As The Sun reported (“Drunk man shouts 'Heil Hitler, Heil Trump,' does Nazi salute during Baltimore performance of 'Fiddler on the Roof,'” Nov. 16), a man terrorized Hippodrome Theater patrons who feared that their lives were in danger when the miscreant yelled, “Heil Hitler! Heil Trump!” Of course, the audience was thinking about the mass murder of Jewish congregants at the Tree of Life Synagogue in Pittsburgh.

The threat provided by one Anthony M. Derlunas earned him no more than a “stop ticket,” “the least severe measure police can take when responding to a complaint,” the article states, which means that this dangerous man will receive no penalty whatsoever going forward. Asked why the police response was so limited, Baltimore Police Department spokesman Matt Jablow claimed, “As reprehensible as the man’s words were, they are considered protected speech/free speech because nobody was directly threatened.”

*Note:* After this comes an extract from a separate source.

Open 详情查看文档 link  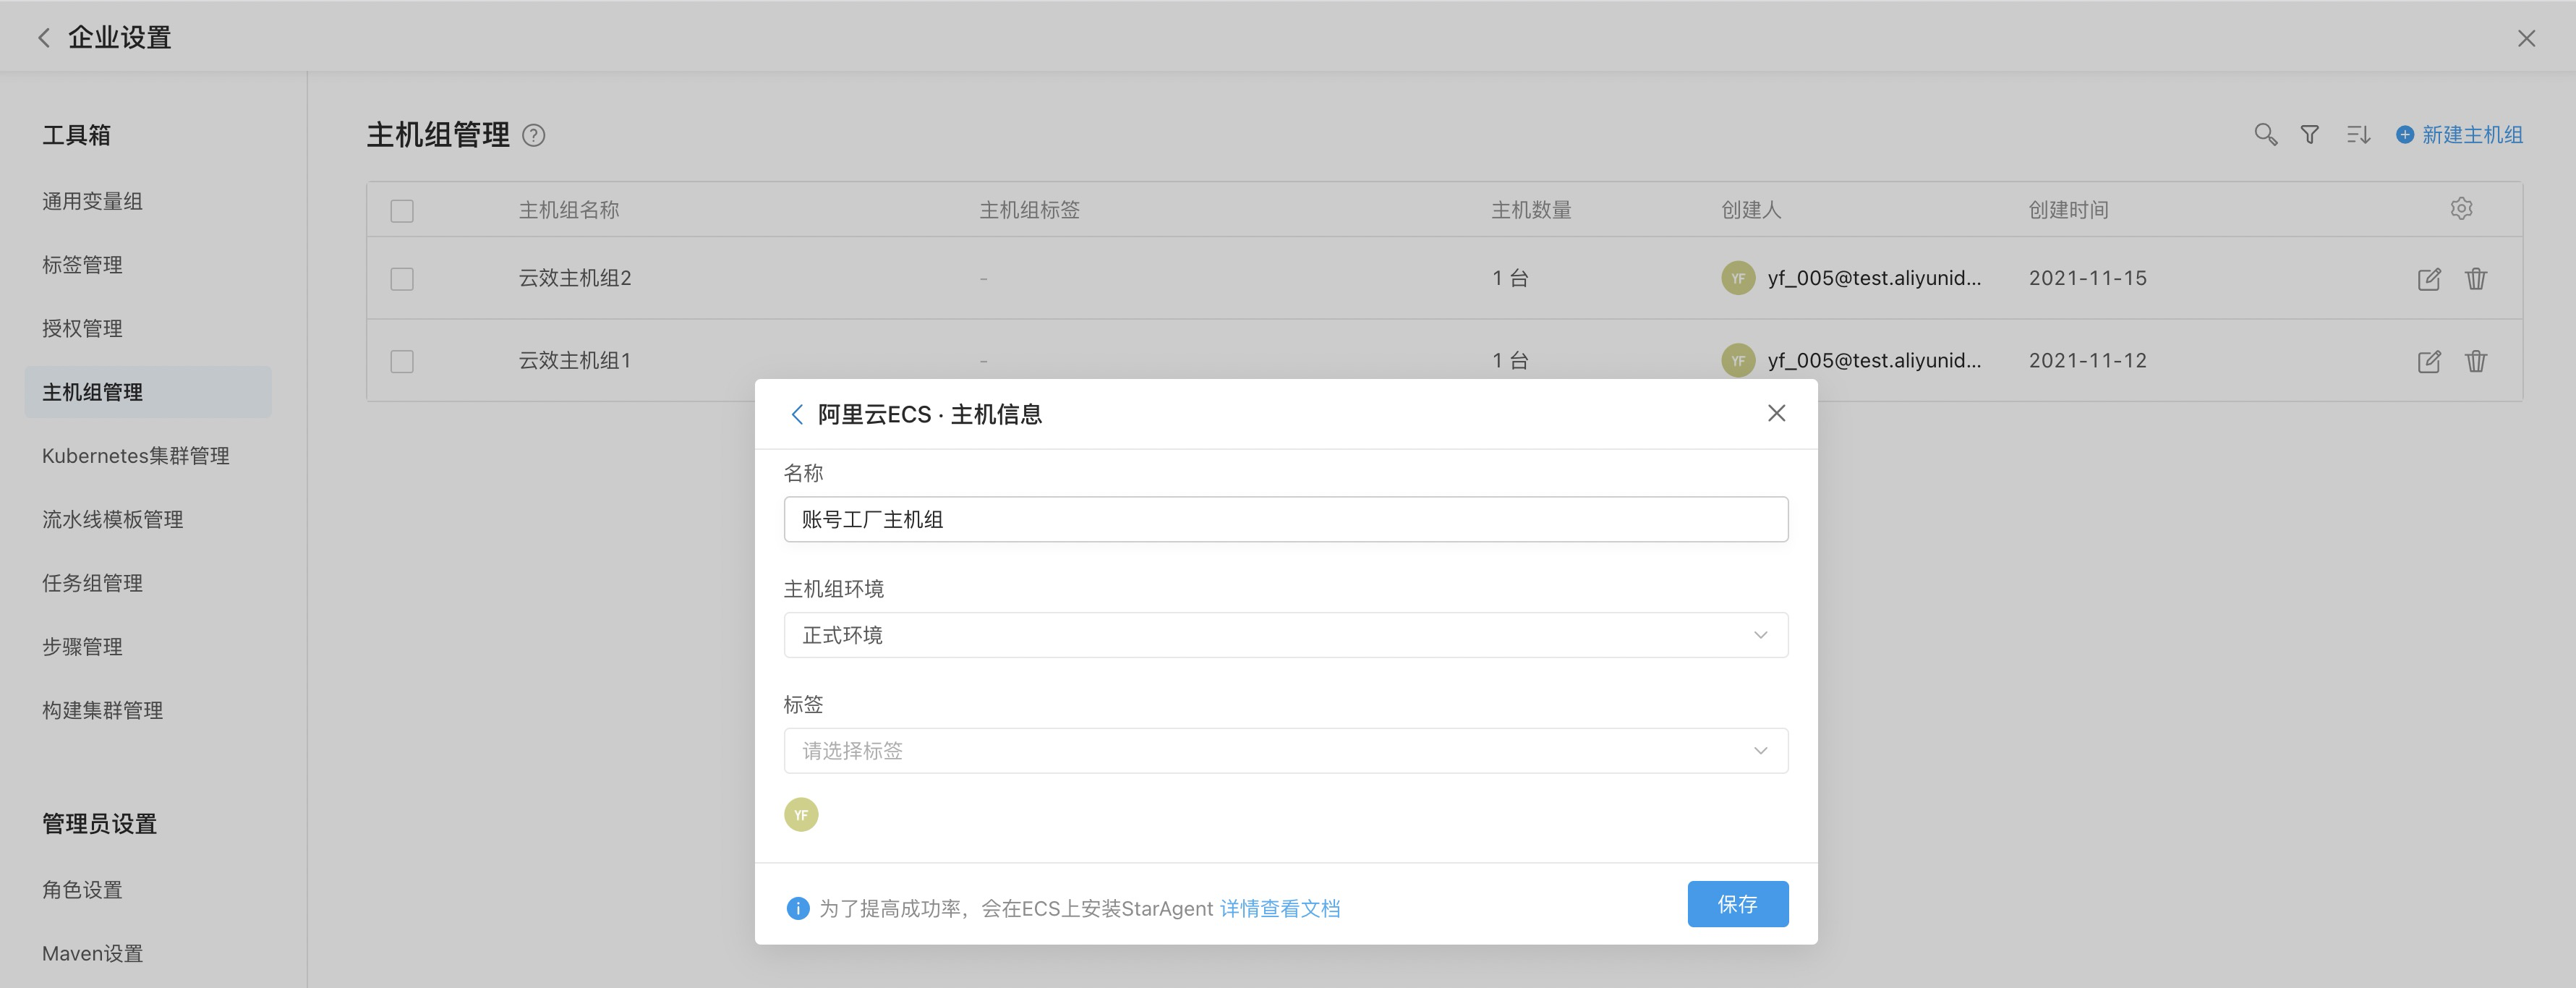tap(1279, 908)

Contrary to Mr. Jablow’s implication, his benign interpretation is arbitrary and irresponsible. Mr. Derlunas should have been charged with disturbing the public peace and disorderly conduct pursuant to Section 10-201 of Maryland’s criminal code. This provision specifically includes a theater as a protected “public place.” The law prohibits acting in a “disorderly manner that disturbs the public peace,” including by “making an unreasonably loud noise.”

Weakly providing no punishment encourages repeat criminality and worse.